**What you need to do:**
Copy out the items from the line with "Switch the description box to C++98" to the line with "tap(740, 81)", changing "description box" to "summary box" and keeping everything else the same.

**Given information:**
************
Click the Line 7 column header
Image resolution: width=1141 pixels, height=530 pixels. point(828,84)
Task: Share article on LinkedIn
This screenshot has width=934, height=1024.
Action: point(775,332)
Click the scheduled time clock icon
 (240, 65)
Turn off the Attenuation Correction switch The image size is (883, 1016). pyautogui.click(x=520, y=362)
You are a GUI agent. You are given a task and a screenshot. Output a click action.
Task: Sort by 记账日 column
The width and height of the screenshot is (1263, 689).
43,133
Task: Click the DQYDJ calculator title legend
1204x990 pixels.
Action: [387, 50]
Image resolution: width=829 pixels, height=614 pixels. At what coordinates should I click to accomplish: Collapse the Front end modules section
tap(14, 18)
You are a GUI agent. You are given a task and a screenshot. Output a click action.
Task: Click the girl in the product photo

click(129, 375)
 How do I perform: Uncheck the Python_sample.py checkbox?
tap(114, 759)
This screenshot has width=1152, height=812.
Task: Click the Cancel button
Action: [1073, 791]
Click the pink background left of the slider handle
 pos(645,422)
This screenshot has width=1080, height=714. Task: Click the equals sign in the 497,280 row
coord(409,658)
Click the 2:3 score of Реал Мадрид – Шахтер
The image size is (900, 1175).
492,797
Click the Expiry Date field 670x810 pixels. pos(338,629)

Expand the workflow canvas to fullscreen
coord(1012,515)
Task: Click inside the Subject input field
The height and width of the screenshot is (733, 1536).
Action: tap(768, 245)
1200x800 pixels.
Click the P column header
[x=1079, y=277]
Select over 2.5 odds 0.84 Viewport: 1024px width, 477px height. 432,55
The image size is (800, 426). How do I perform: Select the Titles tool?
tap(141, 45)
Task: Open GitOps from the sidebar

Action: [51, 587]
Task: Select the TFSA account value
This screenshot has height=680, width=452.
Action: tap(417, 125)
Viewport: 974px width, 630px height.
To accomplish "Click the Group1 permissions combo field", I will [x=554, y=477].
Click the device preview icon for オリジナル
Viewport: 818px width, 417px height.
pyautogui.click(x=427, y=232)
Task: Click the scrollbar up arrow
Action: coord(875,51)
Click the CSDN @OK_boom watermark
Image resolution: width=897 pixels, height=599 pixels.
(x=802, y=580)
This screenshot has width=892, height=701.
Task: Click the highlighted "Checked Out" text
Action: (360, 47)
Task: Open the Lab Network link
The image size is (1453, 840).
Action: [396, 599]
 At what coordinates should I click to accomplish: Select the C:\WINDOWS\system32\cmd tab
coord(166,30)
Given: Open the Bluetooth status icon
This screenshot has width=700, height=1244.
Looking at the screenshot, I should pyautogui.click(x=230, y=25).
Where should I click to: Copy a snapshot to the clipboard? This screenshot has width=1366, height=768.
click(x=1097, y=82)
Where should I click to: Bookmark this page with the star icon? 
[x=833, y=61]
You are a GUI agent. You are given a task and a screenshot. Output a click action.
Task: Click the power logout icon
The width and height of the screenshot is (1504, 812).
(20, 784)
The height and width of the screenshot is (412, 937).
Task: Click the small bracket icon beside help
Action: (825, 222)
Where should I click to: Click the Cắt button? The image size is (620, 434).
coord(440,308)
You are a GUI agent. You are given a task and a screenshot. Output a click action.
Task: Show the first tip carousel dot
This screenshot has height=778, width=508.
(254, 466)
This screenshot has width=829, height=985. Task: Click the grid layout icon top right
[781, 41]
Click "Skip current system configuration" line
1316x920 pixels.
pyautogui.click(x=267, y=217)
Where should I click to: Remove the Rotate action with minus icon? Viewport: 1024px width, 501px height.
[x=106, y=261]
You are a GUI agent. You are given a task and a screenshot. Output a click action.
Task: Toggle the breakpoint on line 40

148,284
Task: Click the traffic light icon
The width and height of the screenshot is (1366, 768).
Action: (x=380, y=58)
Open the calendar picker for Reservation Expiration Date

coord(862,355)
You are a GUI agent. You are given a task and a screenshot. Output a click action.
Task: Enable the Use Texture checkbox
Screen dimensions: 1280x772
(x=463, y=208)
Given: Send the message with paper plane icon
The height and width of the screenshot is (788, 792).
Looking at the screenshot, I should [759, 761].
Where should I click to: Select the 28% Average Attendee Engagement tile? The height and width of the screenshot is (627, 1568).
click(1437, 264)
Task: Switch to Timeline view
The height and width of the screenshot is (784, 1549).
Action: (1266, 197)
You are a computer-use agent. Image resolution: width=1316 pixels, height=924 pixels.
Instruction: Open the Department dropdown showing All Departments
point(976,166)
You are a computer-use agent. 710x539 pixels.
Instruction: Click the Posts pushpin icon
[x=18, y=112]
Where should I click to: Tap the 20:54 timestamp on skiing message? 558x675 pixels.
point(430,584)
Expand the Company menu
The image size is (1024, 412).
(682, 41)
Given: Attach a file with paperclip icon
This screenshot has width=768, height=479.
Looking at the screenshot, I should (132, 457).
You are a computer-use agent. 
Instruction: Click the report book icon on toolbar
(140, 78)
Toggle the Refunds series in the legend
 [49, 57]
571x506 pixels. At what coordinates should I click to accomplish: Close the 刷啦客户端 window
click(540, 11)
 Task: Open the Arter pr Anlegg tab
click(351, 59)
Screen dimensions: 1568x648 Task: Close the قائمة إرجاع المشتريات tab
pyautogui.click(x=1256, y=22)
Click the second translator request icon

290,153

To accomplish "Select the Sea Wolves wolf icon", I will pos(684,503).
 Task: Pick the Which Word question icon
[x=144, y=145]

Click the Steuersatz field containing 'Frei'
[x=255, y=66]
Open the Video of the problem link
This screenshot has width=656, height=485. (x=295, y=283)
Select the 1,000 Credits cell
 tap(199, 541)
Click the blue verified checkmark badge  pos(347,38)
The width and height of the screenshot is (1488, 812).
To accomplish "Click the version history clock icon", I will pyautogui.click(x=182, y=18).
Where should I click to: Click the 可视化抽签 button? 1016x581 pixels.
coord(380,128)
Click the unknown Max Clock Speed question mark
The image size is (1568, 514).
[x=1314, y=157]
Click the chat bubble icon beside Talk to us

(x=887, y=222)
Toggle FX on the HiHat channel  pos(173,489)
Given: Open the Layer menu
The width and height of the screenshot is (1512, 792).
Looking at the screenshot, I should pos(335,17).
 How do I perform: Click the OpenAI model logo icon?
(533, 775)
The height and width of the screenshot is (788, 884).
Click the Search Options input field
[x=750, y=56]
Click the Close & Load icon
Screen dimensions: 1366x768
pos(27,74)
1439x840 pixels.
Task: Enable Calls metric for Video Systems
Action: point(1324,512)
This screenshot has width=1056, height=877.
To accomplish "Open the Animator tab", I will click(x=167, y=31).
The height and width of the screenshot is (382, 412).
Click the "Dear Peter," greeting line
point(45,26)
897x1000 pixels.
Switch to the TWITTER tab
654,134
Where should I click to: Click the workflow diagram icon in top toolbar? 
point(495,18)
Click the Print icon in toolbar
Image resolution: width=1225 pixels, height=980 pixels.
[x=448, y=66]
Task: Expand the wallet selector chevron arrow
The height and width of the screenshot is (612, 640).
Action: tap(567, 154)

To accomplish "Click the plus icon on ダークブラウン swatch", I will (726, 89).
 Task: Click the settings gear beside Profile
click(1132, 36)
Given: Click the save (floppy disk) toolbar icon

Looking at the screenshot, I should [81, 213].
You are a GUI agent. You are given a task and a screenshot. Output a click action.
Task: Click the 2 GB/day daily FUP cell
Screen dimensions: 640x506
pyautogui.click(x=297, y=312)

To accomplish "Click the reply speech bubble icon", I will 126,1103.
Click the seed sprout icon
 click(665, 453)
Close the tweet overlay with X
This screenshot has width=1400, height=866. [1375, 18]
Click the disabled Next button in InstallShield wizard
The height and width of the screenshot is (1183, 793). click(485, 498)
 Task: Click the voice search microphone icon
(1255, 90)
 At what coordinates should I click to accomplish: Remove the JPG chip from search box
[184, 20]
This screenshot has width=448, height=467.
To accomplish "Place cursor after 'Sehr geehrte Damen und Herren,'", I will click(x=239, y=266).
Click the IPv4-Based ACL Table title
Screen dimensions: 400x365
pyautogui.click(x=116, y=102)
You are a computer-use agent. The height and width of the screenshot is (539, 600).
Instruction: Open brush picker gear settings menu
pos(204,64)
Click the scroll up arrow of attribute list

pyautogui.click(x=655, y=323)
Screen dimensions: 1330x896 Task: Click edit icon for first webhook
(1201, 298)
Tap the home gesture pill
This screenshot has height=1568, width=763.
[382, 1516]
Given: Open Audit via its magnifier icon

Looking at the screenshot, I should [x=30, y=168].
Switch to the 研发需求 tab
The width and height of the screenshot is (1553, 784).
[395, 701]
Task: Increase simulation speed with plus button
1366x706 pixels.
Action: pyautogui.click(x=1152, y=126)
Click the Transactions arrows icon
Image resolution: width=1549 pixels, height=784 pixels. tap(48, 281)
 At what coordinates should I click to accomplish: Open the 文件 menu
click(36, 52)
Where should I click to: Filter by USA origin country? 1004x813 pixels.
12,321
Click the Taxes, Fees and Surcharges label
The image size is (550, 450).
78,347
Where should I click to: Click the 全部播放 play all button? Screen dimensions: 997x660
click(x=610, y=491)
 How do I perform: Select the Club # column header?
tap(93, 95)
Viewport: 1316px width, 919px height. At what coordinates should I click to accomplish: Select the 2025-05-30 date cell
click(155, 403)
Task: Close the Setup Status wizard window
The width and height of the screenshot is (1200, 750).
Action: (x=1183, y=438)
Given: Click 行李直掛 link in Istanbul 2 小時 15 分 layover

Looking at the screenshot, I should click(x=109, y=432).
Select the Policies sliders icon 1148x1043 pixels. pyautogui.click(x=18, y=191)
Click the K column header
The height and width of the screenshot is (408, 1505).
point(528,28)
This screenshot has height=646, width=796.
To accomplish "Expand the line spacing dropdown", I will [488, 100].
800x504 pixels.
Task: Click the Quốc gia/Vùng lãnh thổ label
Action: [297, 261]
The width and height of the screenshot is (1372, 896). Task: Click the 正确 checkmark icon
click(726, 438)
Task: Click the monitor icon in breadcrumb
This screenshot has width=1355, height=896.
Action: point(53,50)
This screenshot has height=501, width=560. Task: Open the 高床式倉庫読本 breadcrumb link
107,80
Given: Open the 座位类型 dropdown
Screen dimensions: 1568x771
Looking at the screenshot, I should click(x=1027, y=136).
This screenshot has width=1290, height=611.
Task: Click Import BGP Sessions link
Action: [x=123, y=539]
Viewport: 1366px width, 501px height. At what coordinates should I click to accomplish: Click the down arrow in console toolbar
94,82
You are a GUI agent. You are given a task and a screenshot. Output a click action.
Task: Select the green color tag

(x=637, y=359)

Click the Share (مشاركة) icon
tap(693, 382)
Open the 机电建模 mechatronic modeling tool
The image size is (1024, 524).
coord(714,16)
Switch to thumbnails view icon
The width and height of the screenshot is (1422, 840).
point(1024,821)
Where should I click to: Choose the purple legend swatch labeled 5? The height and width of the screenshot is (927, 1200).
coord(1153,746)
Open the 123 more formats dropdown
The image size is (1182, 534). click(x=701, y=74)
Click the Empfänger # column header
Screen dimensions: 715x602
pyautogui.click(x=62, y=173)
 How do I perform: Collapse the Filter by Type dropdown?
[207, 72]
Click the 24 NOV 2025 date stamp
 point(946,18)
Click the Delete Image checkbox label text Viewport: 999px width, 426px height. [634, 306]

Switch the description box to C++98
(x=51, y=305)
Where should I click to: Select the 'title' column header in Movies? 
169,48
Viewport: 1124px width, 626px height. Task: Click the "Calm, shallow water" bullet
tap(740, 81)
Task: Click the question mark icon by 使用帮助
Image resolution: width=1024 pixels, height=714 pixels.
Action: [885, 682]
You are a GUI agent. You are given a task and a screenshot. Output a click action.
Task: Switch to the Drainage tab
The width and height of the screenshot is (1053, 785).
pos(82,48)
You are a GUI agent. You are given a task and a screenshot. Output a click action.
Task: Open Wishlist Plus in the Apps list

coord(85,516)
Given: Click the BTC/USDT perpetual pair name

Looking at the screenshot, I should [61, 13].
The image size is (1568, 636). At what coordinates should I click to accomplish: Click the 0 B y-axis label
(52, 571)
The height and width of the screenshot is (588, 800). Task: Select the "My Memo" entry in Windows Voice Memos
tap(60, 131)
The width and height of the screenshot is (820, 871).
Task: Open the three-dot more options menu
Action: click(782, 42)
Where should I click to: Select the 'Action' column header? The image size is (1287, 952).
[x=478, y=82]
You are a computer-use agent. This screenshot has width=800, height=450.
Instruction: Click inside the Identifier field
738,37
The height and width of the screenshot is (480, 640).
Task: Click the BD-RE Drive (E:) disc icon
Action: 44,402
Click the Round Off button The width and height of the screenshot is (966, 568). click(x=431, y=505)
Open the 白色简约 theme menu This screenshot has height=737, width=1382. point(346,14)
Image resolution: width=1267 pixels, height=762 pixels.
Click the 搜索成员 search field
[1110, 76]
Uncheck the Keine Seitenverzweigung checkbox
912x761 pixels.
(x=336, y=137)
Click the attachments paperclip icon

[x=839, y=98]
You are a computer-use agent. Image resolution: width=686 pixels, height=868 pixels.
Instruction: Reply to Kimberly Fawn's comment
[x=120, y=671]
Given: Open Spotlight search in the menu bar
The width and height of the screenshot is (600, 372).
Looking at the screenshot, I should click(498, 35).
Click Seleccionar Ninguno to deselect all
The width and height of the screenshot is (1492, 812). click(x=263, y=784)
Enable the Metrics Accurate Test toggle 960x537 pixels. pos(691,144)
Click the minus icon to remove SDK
************
**Answer to the task:**
Switch the summary box to C++98
(x=51, y=305)
Where should I click to: Select the 'title' column header in Movies? 
169,48
Viewport: 1124px width, 626px height. Task: Click the "Calm, shallow water" bullet
tap(740, 81)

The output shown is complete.